▶ _Task instructions_
Everything from the line containing "Bigfoot Festival Brings" through the line containing "Breweries, Wine, and Cheese (346, 1160)" should be repeated exactly, and nothing else from the data.

▶ _Available records_
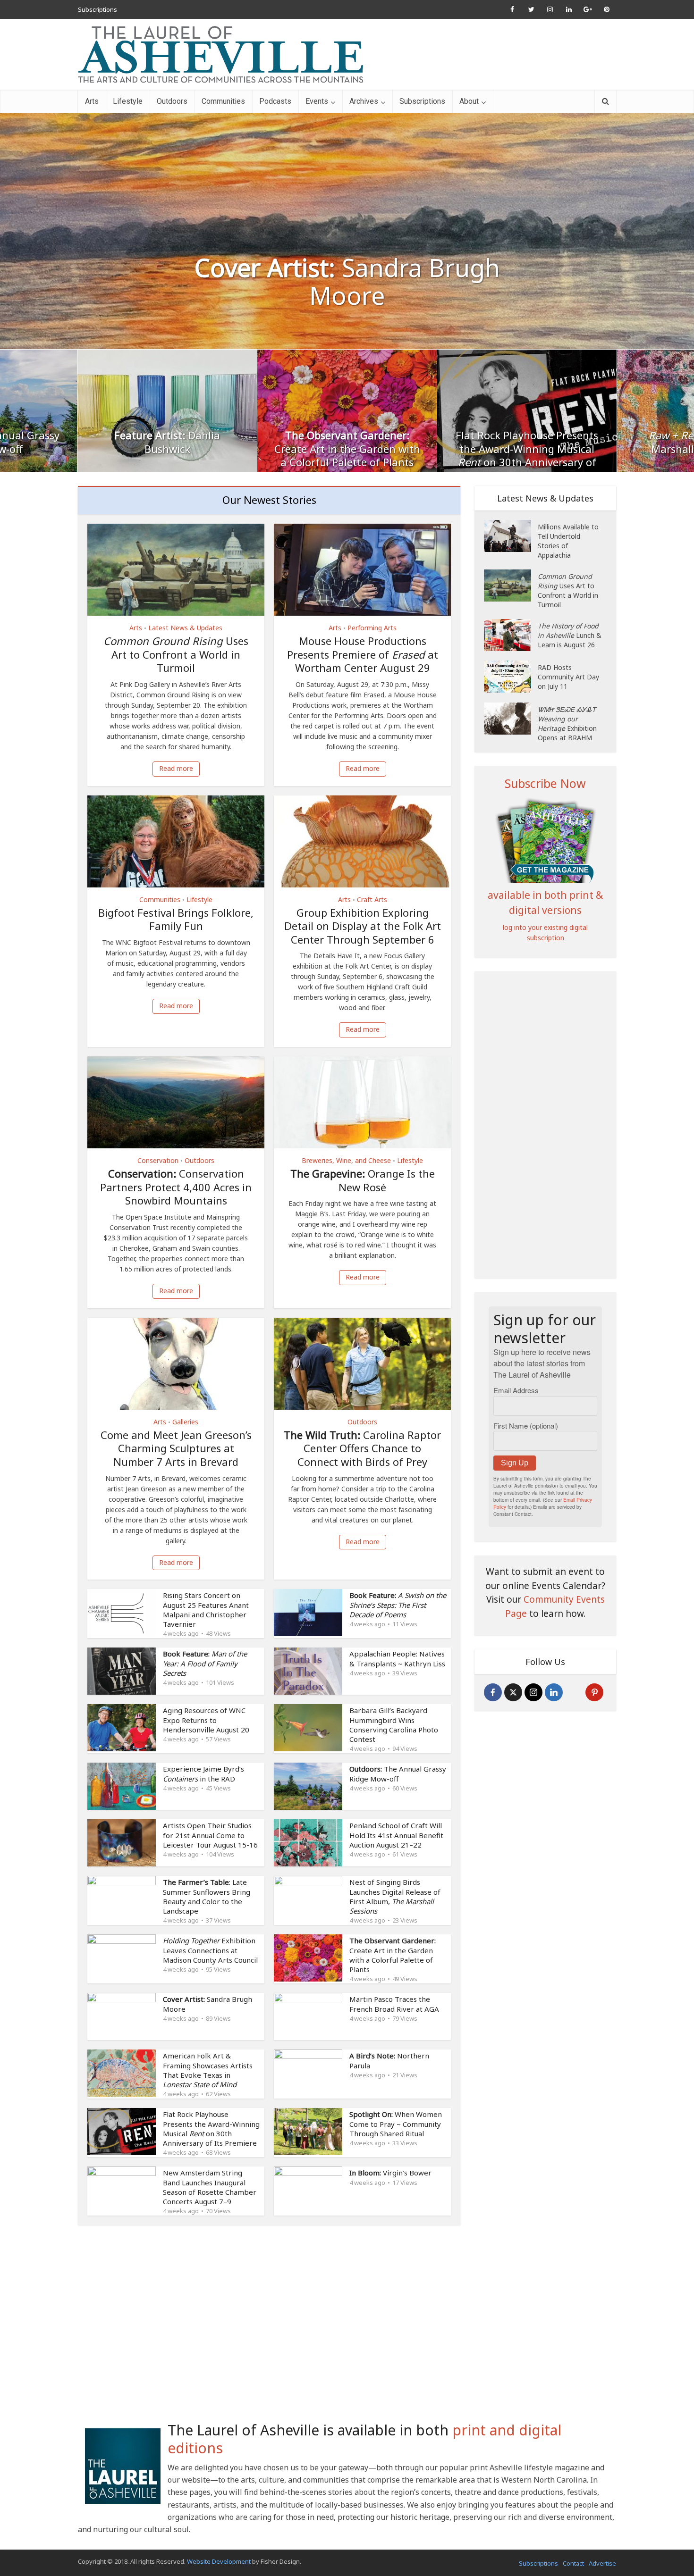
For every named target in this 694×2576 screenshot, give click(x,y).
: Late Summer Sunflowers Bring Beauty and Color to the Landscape (206, 1896)
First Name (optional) (525, 1425)
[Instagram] (533, 1692)
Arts (92, 101)
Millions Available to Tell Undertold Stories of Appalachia (568, 541)
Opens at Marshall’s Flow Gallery (527, 441)
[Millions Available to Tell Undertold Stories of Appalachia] (511, 536)
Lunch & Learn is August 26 (569, 635)
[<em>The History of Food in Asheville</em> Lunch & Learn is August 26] (511, 635)
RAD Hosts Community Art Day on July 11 (568, 677)
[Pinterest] (594, 1692)
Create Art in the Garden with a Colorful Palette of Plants (167, 448)
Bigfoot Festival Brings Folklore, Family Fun (176, 919)
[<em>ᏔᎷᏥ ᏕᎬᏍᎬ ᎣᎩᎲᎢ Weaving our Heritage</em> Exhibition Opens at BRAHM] (511, 719)
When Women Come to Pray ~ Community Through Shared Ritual (395, 2123)
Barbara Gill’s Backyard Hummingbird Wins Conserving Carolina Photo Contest (393, 1725)
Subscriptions (97, 9)
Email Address (516, 1390)
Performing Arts (372, 627)
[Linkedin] (554, 1692)
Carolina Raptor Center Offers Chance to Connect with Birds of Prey (362, 1448)
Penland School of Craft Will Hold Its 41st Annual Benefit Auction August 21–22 (396, 1835)
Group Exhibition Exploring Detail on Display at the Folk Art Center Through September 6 (362, 925)
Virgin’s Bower (390, 2172)
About (469, 101)
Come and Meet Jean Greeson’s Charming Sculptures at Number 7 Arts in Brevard (176, 1448)
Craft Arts (372, 899)
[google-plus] (574, 1692)
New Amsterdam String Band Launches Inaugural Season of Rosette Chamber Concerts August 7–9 (209, 2187)
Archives (363, 101)
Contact (573, 2563)
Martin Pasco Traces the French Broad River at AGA (394, 2003)
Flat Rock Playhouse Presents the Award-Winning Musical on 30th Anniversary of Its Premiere (347, 455)
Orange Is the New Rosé (362, 1180)
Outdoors (172, 101)
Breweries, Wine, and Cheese (346, 1160)
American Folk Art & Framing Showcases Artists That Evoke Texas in (208, 2070)
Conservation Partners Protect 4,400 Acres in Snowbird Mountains (176, 1186)
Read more (176, 768)
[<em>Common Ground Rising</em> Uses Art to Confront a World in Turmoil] (511, 585)
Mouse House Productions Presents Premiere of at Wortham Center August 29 (362, 654)
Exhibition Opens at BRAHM (567, 723)
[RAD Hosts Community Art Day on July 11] (511, 677)
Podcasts (275, 101)
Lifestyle (128, 101)
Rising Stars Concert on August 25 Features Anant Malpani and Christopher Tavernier (206, 1609)
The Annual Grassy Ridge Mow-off (397, 1773)
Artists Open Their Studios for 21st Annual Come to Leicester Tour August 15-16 (210, 1835)
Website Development (219, 2561)
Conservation (157, 1160)
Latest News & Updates (185, 627)
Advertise (602, 2563)
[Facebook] (493, 1692)
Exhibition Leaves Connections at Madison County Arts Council (210, 1950)
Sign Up (514, 1463)
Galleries (185, 1421)
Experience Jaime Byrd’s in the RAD (203, 1773)
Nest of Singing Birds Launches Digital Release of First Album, (394, 1896)
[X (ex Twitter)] (513, 1692)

▶ _Written solution_
Bigfoot Festival Brings Folklore, Family Fun (176, 919)
[<em>ᏔᎷᏥ ᏕᎬᏍᎬ ᎣᎩᎲᎢ Weaving our Heritage</em> Exhibition Opens at BRAHM] (511, 719)
When Women Come to Pray ~ Community Through Shared Ritual (395, 2123)
Barbara Gill’s Backyard Hummingbird Wins Conserving Carolina Photo Contest (393, 1725)
Subscriptions (97, 9)
Email Address (516, 1390)
Performing Arts (372, 627)
[Linkedin] (554, 1692)
Carolina Raptor Center Offers Chance to Connect with Birds of Prey (362, 1448)
Penland School of Craft Will Hold Its 41st Annual Benefit Auction August 21–22 (396, 1835)
Group Exhibition Exploring Detail on Display at the Folk Art Center Through September 6 (362, 925)
Virgin’s Bower (390, 2172)
About (469, 101)
Come and Meet Jean Greeson’s Charming Sculptures at Number 7 Arts in Brevard (176, 1448)
Craft Arts (372, 899)
[google-plus] (574, 1692)
New Amsterdam String Band Launches Inaugural Season of Rosette Chamber Concerts August 7–9 (209, 2187)
Archives (363, 101)
Contact (573, 2563)
Martin Pasco Traces the French Broad River at AGA (394, 2003)
Flat Rock Playhouse Presents the Award-Winning Musical on 30th Anniversary of Its Premiere (347, 455)
Orange Is the New Rosé (362, 1180)
Outdoors (172, 101)
Breweries, Wine, and Cheese (346, 1160)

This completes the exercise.